Hooncheol Shin The easiest way to collaborate on Jupyter | JupyterCon 2023

Discover the simplest way to collaborate on Jupyter notebooks with Link Git, enhancing reproducibility, conflict resolution, and standardization for data scientists and machine learning engineers.

Key takeaways
  • Jupyter is a widely used tool for data scientists, but its flexibility leads to diverse user behavior and makes it challenging to handle notebook differences caused by commits.
  • Version control of Jupyter files is difficult due to the JSON format and usage patterns.
  • Collaborating on Jupyter can be problematic, with issues like conflicts, difficulty in reproducing results, and lack of standardization.
  • Introducing pipelines in Jupyter can improve reproducibility and collaboration by assigning identities to cells and allowing for caching of execution results.
  • Link Git is a tool that helps resolve conflicts in the Jupyter editor and provides a way to collaborate seamlessly on Jupyter.
  • The easiest way to collaborate on Jupyter is by using Link Git, which offers features like pipeline building, caching, and remote execution.
  • Machine learning engineers also collaborate extensively on their code and results, and Link Git can help improve their workflow.
  • The goal is to contribute to a more collaborative environment on the Jupyter platform.
  • The speaker suggests using Jupyter only for prototyping machine learning projects, as it doesn’t provide a robust framework for improving code reusability and manageability.

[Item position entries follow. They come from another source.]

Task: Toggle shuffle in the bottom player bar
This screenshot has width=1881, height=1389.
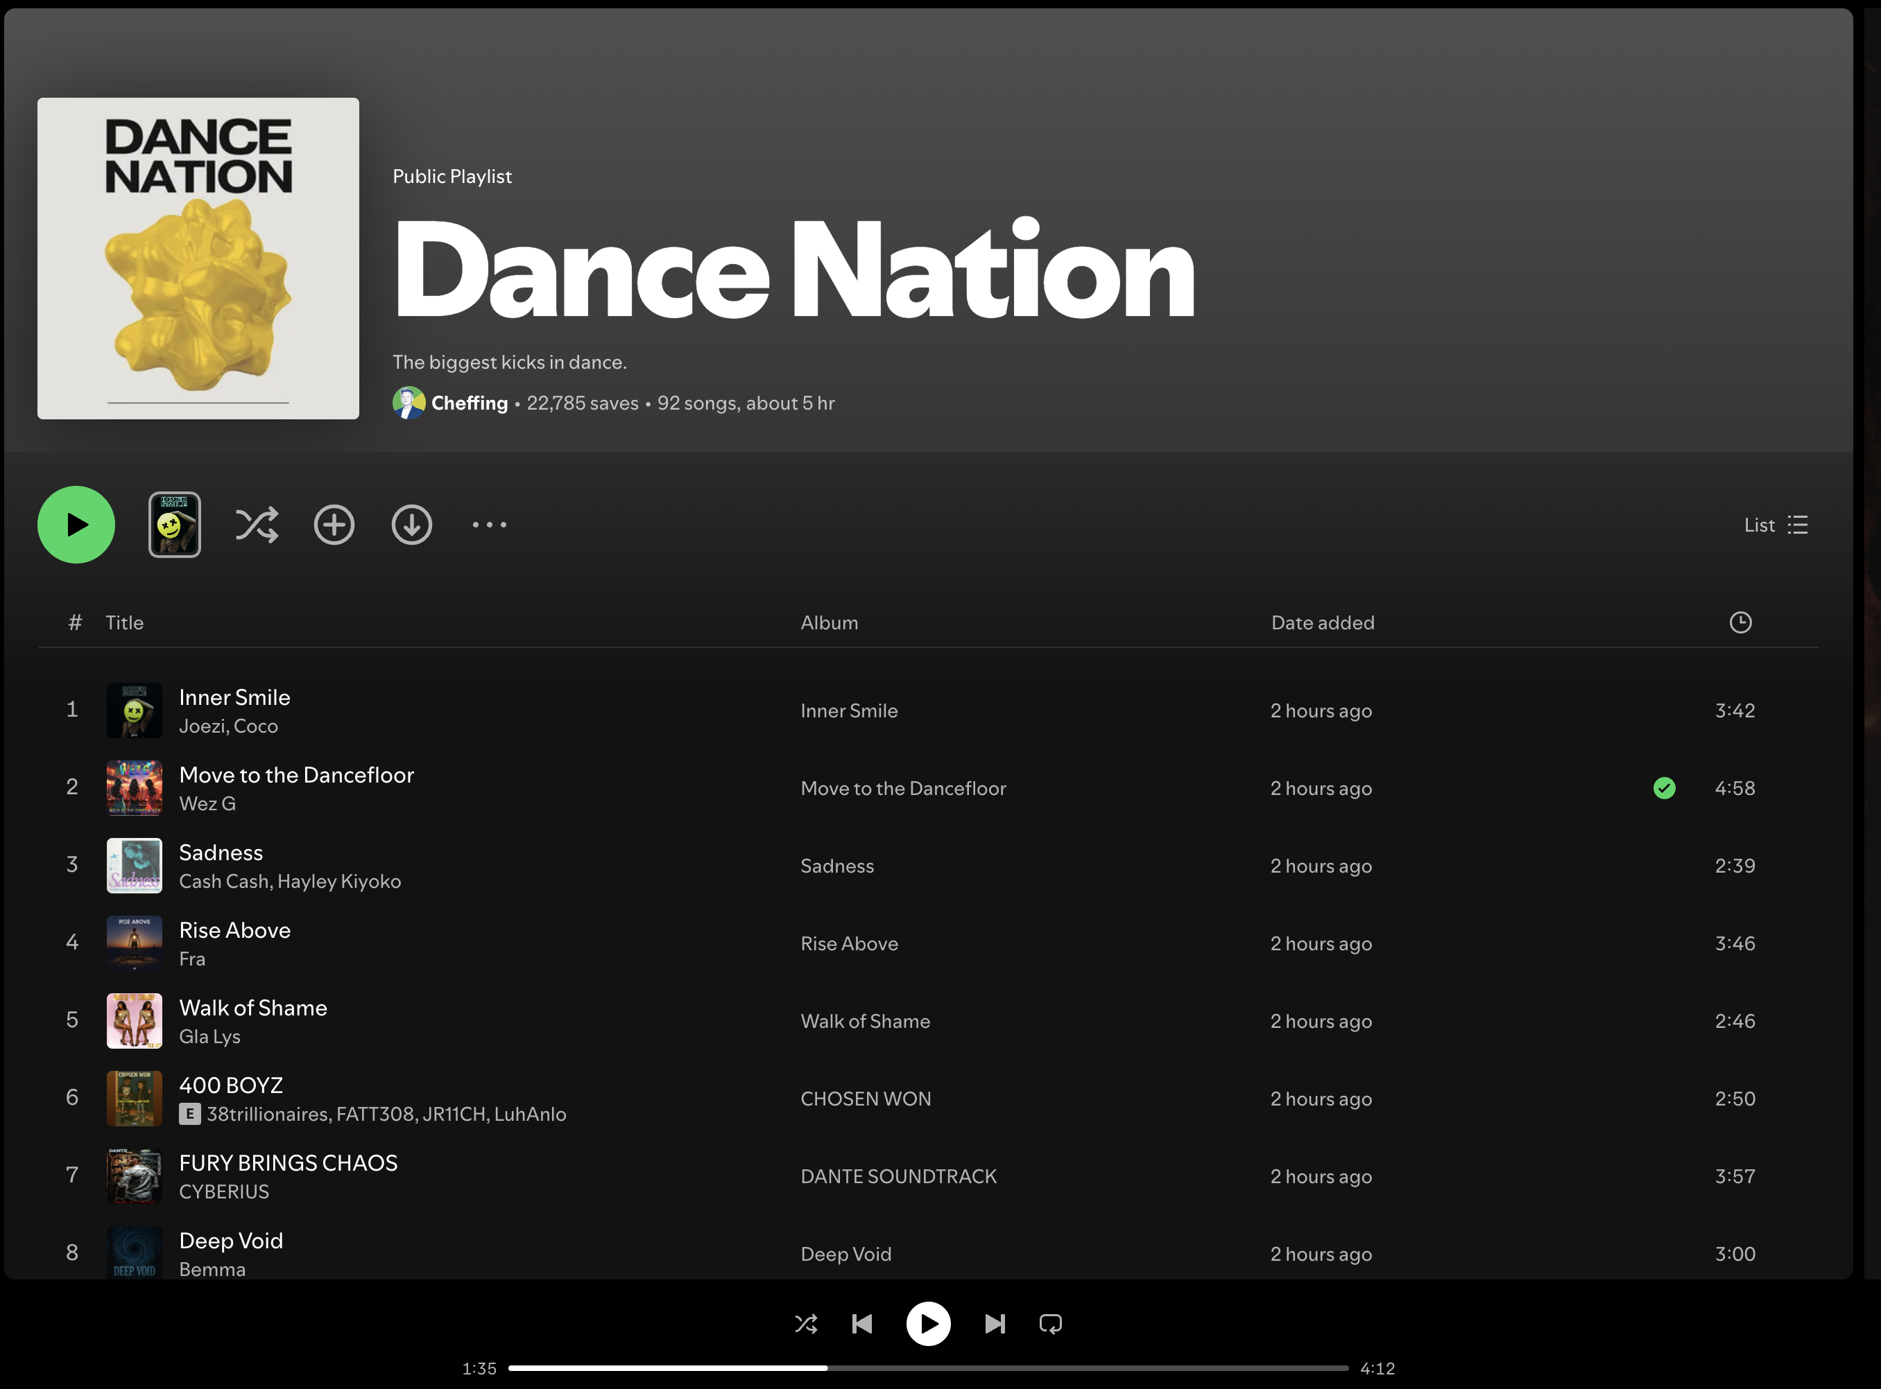Action: tap(806, 1324)
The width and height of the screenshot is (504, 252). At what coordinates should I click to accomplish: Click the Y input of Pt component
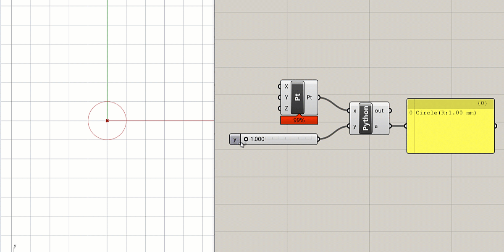[286, 97]
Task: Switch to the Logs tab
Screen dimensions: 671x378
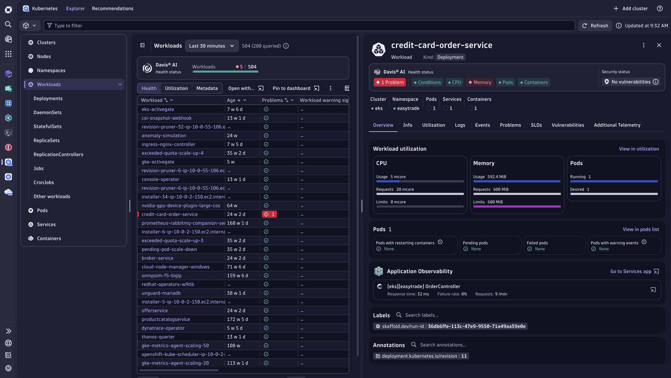Action: pyautogui.click(x=460, y=125)
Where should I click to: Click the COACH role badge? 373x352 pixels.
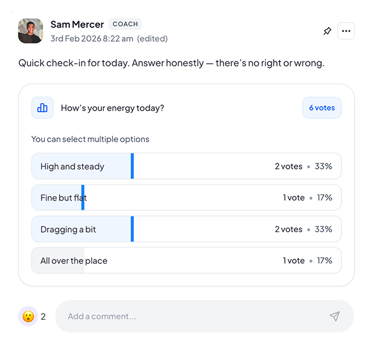pos(125,24)

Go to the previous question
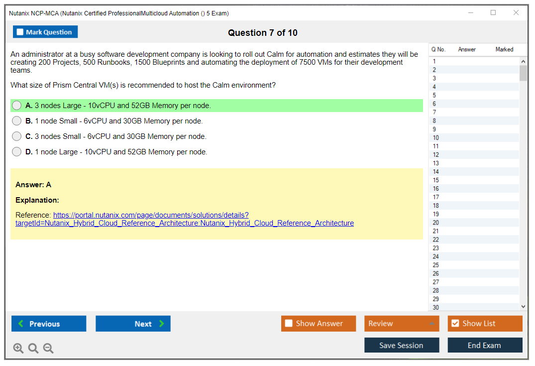49,324
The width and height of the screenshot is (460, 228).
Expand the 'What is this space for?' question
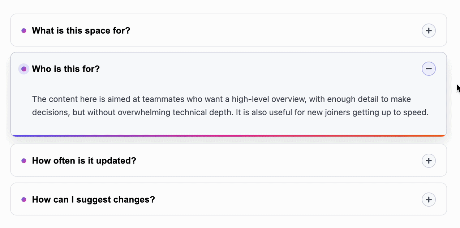(x=429, y=30)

  • The community has been experimenting with text-based notebooks for quite some time, and there is a pull request to enable a text-based format for Jupyter notebooks.
  • Link is a pipeline building tool that provides various features like remote execution, hyperparameter optimization, and parallel execution.
  • The speaker recommends installing Link with the pip install mrx-link command.
  • Link Git is available with the pip install mrx-link command and offers features like pipeline building, caching, and remote execution.
  • The speaker’s company, Makina Rocks, has developed ML products like Runway and Lync, and they are constantly thinking about how to improve collaboration with the realm of MLOps.
  • The speaker’s goal is to propose a way to collaborate seamlessly on Jupyter.